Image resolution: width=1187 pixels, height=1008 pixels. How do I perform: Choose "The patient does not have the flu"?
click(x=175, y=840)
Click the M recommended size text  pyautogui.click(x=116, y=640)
- - -
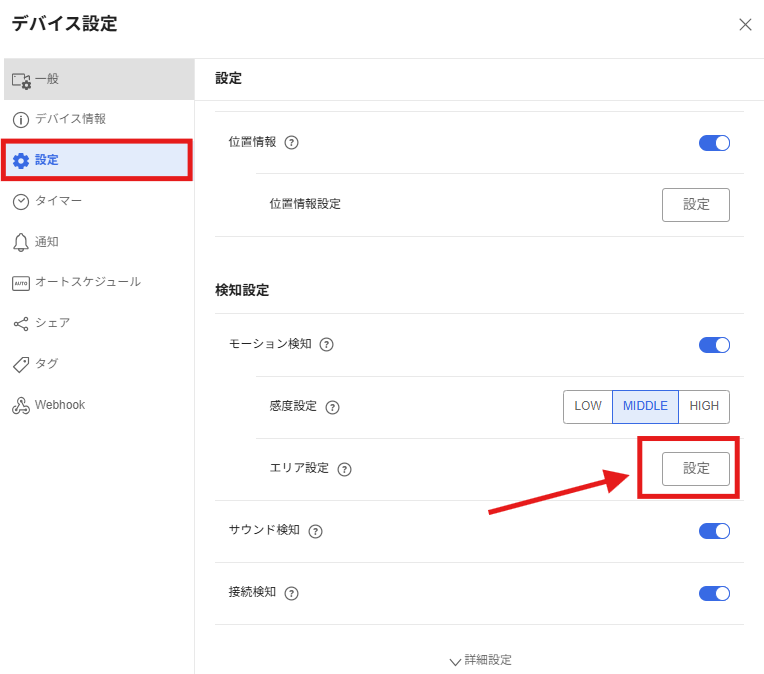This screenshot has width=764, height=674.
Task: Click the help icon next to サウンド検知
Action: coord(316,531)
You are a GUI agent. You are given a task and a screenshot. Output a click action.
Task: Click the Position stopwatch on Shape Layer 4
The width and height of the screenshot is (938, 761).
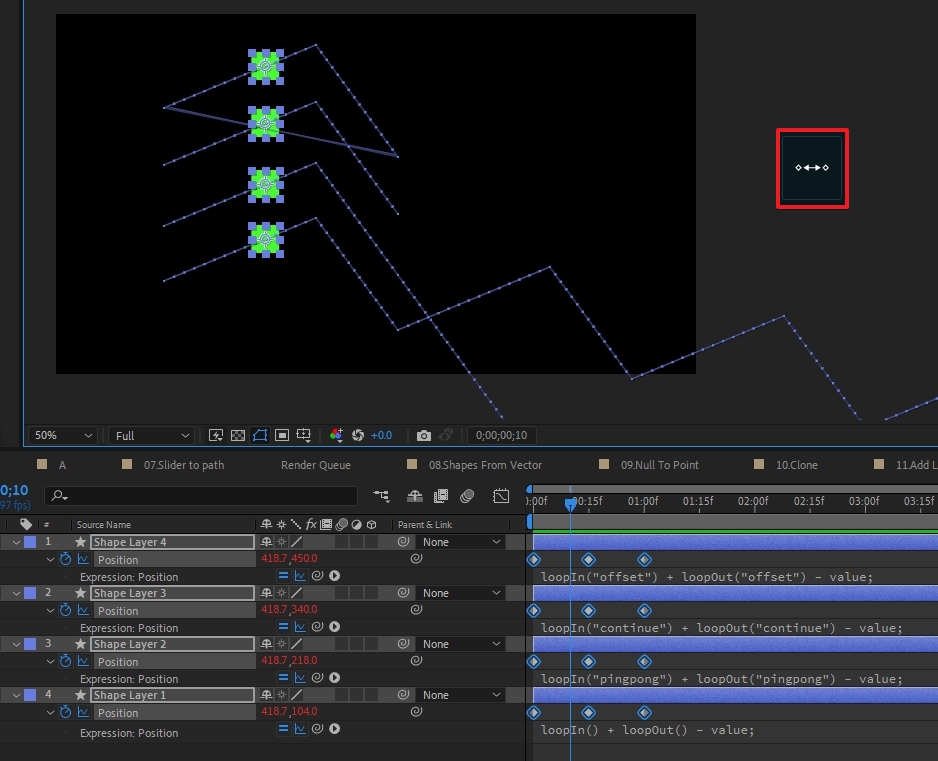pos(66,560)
- - -
Rewrite the records from the line containing "This screenshot has width=764, height=674." through the line containing "pos(66,560)", changing "stopwatch" to "timer" and keeping everything else the same. Leave the pictures out of your answer.

RESPONSE TO THIS TASK >>
This screenshot has width=764, height=674.
Task: Click the help icon next to サウンド検知
Action: coord(316,531)
You are a GUI agent. You are given a task and a screenshot. Output a click action.
Task: Click the Position timer on Shape Layer 4
The width and height of the screenshot is (938, 761).
pos(66,560)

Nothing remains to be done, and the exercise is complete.